(Collected data)
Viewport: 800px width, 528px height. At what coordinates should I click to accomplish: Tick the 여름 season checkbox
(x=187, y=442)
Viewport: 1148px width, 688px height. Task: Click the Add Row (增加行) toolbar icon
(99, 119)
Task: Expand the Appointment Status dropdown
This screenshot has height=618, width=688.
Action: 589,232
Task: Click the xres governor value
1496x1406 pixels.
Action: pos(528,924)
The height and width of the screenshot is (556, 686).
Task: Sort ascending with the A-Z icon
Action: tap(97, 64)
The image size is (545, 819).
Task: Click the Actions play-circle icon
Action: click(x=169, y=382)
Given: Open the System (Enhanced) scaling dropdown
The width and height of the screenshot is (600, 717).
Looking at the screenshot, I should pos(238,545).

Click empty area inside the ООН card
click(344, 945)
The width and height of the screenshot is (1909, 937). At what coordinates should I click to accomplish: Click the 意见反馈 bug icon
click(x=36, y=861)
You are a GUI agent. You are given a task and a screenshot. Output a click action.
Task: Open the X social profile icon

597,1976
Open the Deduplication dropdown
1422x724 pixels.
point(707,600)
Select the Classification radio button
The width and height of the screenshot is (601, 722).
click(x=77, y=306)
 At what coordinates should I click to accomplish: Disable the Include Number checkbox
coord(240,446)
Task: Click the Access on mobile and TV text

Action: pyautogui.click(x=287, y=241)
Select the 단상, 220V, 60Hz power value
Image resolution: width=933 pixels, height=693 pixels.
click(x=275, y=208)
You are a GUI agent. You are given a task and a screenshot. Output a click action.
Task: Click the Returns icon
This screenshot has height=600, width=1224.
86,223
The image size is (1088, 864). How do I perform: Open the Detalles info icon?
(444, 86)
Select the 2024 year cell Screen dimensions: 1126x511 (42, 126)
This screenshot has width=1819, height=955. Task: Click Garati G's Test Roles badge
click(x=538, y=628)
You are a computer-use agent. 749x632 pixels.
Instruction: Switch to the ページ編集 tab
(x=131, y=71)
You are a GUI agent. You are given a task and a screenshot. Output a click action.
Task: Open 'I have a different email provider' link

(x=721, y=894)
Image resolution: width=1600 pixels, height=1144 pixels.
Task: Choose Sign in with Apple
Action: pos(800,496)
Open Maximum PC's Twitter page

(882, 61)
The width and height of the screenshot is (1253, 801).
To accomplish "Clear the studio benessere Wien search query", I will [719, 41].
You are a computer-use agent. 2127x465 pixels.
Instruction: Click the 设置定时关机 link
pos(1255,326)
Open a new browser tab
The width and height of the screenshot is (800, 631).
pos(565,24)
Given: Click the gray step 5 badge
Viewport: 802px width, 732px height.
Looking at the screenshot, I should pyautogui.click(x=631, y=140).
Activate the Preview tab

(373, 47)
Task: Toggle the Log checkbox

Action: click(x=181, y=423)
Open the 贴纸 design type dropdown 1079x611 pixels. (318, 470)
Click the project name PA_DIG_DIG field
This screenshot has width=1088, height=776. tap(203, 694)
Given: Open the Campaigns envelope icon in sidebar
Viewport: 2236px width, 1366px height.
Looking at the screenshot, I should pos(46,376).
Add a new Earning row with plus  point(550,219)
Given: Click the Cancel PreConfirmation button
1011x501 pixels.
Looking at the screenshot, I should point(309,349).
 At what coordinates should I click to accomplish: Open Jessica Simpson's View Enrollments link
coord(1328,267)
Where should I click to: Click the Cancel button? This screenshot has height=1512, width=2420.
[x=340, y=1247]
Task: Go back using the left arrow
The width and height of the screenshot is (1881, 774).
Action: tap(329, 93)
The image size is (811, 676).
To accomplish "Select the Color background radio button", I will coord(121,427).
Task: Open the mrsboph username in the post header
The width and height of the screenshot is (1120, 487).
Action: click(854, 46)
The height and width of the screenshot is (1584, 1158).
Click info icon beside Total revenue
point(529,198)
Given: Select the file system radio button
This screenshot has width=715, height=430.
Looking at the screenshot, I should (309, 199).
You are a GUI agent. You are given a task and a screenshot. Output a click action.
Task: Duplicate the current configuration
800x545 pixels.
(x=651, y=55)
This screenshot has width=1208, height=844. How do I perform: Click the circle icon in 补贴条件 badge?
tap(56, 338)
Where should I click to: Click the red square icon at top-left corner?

**Exercise objective:**
Exactly as written above, please repeat the entries.

**Output of the task:**
Viewport: 800px width, 528px height. At what coordinates should I click to accomplish: Tick the 여름 season checkbox
(x=187, y=442)
Viewport: 1148px width, 688px height. Task: Click the Add Row (增加行) toolbar icon
(99, 119)
Task: Expand the Appointment Status dropdown
This screenshot has height=618, width=688.
Action: 589,232
Task: Click the xres governor value
1496x1406 pixels.
Action: pos(528,924)
The height and width of the screenshot is (556, 686).
Task: Sort ascending with the A-Z icon
Action: tap(97, 64)
The image size is (545, 819).
Task: Click the Actions play-circle icon
Action: click(x=169, y=382)
Given: Open the System (Enhanced) scaling dropdown
The width and height of the screenshot is (600, 717).
Looking at the screenshot, I should pos(238,545).

Click empty area inside the ООН card
click(344, 945)
The width and height of the screenshot is (1909, 937). At what coordinates should I click to accomplish: Click the 意见反馈 bug icon
click(x=36, y=861)
You are a GUI agent. You are given a task and a screenshot. Output a click action.
Task: Open the X social profile icon

597,1976
Open the Deduplication dropdown
1422x724 pixels.
point(707,600)
Select the Classification radio button
The width and height of the screenshot is (601, 722).
click(x=77, y=306)
 At what coordinates should I click to accomplish: Disable the Include Number checkbox
coord(240,446)
Task: Click the Access on mobile and TV text

Action: pyautogui.click(x=287, y=241)
Select the 단상, 220V, 60Hz power value
Image resolution: width=933 pixels, height=693 pixels.
click(x=275, y=208)
You are a GUI agent. You are given a task and a screenshot. Output a click action.
Task: Click the Returns icon
This screenshot has height=600, width=1224.
86,223
The image size is (1088, 864). How do I perform: Open the Detalles info icon?
(444, 86)
Select the 2024 year cell Screen dimensions: 1126x511 (42, 126)
This screenshot has width=1819, height=955. Task: Click Garati G's Test Roles badge
click(x=538, y=628)
You are a computer-use agent. 749x632 pixels.
Instruction: Switch to the ページ編集 tab
(x=131, y=71)
You are a GUI agent. You are given a task and a screenshot. Output a click action.
Task: Open 'I have a different email provider' link

(x=721, y=894)
Image resolution: width=1600 pixels, height=1144 pixels.
Task: Choose Sign in with Apple
Action: pos(800,496)
Open Maximum PC's Twitter page

(882, 61)
The width and height of the screenshot is (1253, 801).
To accomplish "Clear the studio benessere Wien search query", I will [719, 41].
You are a computer-use agent. 2127x465 pixels.
Instruction: Click the 设置定时关机 link
pos(1255,326)
Open a new browser tab
The width and height of the screenshot is (800, 631).
pos(565,24)
Given: Click the gray step 5 badge
Viewport: 802px width, 732px height.
Looking at the screenshot, I should pyautogui.click(x=631, y=140).
Activate the Preview tab

(373, 47)
Task: Toggle the Log checkbox

Action: click(x=181, y=423)
Open the 贴纸 design type dropdown 1079x611 pixels. (318, 470)
Click the project name PA_DIG_DIG field
This screenshot has width=1088, height=776. tap(203, 694)
Given: Open the Campaigns envelope icon in sidebar
Viewport: 2236px width, 1366px height.
Looking at the screenshot, I should pos(46,376).
Add a new Earning row with plus  point(550,219)
Given: Click the Cancel PreConfirmation button
1011x501 pixels.
Looking at the screenshot, I should point(309,349).
 At what coordinates should I click to accomplish: Open Jessica Simpson's View Enrollments link
coord(1328,267)
Where should I click to: Click the Cancel button? This screenshot has height=1512, width=2420.
[x=340, y=1247]
Task: Go back using the left arrow
The width and height of the screenshot is (1881, 774).
Action: tap(329, 93)
The image size is (811, 676).
To accomplish "Select the Color background radio button", I will coord(121,427).
Task: Open the mrsboph username in the post header
The width and height of the screenshot is (1120, 487).
Action: click(854, 46)
The height and width of the screenshot is (1584, 1158).
Click info icon beside Total revenue
point(529,198)
Given: Select the file system radio button
This screenshot has width=715, height=430.
Looking at the screenshot, I should (309, 199).
You are a GUI agent. You are given a task and a screenshot. Output a click action.
Task: Duplicate the current configuration
800x545 pixels.
(x=651, y=55)
This screenshot has width=1208, height=844. How do I perform: Click the circle icon in 补贴条件 badge?
tap(56, 338)
Where should I click to: Click the red square icon at top-left corner?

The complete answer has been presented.